[SUPPLIED DATA — start]

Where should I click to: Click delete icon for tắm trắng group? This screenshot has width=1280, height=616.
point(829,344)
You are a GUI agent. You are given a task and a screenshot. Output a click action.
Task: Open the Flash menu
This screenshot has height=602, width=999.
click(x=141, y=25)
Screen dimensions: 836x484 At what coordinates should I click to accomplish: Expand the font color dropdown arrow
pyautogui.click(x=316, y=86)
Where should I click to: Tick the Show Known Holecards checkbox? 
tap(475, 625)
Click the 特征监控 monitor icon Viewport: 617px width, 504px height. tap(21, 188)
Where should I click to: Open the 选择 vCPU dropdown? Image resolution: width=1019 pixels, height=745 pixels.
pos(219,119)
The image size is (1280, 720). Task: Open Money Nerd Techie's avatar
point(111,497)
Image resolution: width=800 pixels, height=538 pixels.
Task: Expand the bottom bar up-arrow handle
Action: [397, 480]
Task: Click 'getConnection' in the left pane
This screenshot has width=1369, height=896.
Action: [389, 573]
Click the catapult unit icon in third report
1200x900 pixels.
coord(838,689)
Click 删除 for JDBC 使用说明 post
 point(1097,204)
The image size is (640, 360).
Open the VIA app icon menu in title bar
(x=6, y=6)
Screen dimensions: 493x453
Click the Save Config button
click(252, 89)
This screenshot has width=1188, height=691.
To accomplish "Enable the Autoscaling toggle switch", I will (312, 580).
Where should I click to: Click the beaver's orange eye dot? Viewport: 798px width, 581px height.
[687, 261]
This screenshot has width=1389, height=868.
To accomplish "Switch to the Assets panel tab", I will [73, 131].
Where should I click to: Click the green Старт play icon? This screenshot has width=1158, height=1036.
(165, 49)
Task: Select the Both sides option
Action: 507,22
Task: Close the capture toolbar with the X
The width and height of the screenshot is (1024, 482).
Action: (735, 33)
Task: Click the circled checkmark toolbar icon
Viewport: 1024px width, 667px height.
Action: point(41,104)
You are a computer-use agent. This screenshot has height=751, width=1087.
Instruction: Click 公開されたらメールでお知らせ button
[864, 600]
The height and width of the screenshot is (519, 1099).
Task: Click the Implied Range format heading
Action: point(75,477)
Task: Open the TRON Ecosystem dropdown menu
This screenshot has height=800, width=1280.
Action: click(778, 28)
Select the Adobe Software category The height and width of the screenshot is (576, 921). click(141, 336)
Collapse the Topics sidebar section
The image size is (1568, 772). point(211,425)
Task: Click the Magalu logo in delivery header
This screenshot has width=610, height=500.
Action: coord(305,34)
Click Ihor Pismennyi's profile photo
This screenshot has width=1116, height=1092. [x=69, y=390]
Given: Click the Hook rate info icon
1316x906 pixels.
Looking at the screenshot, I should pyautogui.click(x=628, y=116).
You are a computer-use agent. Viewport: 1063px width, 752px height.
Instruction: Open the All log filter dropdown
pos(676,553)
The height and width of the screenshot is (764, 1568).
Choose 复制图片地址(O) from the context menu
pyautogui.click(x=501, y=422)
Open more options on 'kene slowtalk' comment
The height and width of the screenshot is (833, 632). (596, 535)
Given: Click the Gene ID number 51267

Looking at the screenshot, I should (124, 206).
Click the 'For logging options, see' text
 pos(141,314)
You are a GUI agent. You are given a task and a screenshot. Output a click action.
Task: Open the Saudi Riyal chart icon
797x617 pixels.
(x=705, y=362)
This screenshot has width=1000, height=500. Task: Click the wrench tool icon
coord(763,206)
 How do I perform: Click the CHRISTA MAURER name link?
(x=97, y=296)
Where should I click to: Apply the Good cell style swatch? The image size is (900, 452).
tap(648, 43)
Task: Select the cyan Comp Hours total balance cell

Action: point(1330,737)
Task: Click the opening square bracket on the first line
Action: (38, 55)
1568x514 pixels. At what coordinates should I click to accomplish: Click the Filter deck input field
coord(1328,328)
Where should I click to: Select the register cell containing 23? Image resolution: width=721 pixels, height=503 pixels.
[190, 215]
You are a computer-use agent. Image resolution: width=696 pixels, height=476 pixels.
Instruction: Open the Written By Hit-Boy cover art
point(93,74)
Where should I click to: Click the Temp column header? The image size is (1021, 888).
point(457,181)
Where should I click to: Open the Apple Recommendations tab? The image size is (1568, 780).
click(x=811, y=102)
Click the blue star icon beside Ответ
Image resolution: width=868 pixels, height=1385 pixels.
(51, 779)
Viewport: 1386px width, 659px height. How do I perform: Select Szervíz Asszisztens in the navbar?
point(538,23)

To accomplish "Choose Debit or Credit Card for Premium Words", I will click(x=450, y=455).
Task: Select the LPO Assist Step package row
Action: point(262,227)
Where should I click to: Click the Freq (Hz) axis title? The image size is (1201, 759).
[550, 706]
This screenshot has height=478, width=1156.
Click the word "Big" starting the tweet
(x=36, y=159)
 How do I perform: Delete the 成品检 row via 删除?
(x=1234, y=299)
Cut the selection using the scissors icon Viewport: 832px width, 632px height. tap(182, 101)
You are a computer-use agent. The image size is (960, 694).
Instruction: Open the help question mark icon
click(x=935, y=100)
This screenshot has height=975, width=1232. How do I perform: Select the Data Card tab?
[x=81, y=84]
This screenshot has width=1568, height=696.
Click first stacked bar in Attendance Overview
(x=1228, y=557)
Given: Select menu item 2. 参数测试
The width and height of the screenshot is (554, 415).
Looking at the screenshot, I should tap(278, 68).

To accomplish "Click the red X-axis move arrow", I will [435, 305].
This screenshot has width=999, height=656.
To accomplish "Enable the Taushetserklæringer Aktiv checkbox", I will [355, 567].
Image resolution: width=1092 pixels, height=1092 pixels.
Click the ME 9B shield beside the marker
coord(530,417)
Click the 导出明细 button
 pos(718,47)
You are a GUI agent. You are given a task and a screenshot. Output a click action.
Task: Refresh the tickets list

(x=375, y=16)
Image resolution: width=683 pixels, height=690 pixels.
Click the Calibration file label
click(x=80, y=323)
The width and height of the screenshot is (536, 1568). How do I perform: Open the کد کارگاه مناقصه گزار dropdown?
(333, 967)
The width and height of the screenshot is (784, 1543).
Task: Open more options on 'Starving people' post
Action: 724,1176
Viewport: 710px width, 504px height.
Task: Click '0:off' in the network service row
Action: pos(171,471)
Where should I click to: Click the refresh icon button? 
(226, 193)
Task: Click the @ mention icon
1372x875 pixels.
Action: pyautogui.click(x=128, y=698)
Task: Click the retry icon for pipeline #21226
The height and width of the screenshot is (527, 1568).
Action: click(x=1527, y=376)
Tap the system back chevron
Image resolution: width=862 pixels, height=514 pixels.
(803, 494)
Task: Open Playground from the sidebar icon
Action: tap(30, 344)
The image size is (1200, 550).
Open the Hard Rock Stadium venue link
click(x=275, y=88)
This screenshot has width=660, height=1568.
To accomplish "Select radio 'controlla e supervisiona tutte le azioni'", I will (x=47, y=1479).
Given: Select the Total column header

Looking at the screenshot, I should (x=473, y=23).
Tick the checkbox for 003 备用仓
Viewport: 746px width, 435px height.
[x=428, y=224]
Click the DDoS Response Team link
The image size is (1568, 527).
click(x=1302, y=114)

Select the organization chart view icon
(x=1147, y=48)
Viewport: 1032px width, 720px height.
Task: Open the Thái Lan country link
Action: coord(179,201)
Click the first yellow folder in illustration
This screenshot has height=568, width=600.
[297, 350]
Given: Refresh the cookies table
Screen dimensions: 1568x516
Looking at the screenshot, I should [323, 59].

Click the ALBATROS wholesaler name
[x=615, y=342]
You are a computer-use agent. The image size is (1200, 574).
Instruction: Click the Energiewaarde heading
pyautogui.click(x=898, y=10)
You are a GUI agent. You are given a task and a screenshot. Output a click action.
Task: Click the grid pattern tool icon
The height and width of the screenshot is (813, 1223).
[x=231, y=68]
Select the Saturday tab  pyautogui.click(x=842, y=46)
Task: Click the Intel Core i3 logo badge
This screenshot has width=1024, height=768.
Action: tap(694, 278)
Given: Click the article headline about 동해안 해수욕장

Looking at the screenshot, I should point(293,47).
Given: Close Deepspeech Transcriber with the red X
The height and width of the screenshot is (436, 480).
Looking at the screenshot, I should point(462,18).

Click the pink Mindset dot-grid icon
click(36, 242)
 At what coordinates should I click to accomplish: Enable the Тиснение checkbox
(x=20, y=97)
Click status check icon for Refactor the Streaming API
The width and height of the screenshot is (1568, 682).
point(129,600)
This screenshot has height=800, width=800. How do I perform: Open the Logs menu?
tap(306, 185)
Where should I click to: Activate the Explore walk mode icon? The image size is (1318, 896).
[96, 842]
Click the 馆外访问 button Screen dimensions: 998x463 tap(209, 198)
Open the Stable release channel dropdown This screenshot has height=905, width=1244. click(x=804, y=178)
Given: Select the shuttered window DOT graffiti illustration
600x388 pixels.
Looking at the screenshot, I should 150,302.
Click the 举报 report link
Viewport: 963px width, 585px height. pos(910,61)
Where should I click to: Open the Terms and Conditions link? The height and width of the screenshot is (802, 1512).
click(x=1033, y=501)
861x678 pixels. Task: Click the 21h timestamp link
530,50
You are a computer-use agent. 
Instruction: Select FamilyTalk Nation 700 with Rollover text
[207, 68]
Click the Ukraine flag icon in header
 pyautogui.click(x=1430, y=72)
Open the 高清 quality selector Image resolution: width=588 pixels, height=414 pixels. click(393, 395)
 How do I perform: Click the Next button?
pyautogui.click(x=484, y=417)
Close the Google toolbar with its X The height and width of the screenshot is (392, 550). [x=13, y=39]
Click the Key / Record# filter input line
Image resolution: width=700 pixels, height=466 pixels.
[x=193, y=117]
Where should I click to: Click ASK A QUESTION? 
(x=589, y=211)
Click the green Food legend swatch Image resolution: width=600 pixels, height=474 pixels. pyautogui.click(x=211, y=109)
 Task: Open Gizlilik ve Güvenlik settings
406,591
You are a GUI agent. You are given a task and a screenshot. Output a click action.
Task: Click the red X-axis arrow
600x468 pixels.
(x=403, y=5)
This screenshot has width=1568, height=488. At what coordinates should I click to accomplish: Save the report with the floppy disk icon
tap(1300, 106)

[SUPPLIED DATA — finish]

◆ TASK REQUIREMENTS ◆
Working from the records above, write out verbatim only the lines from the line containing "Given: Refresh the cookies table" through the line containing "You are a computer-use agent. The image size is (1200, 574).".

◆ RESPONSE TO THE EXERCISE ◆
Given: Refresh the cookies table
Screen dimensions: 1568x516
Looking at the screenshot, I should [323, 59].

Click the ALBATROS wholesaler name
[x=615, y=342]
You are a computer-use agent. The image size is (1200, 574).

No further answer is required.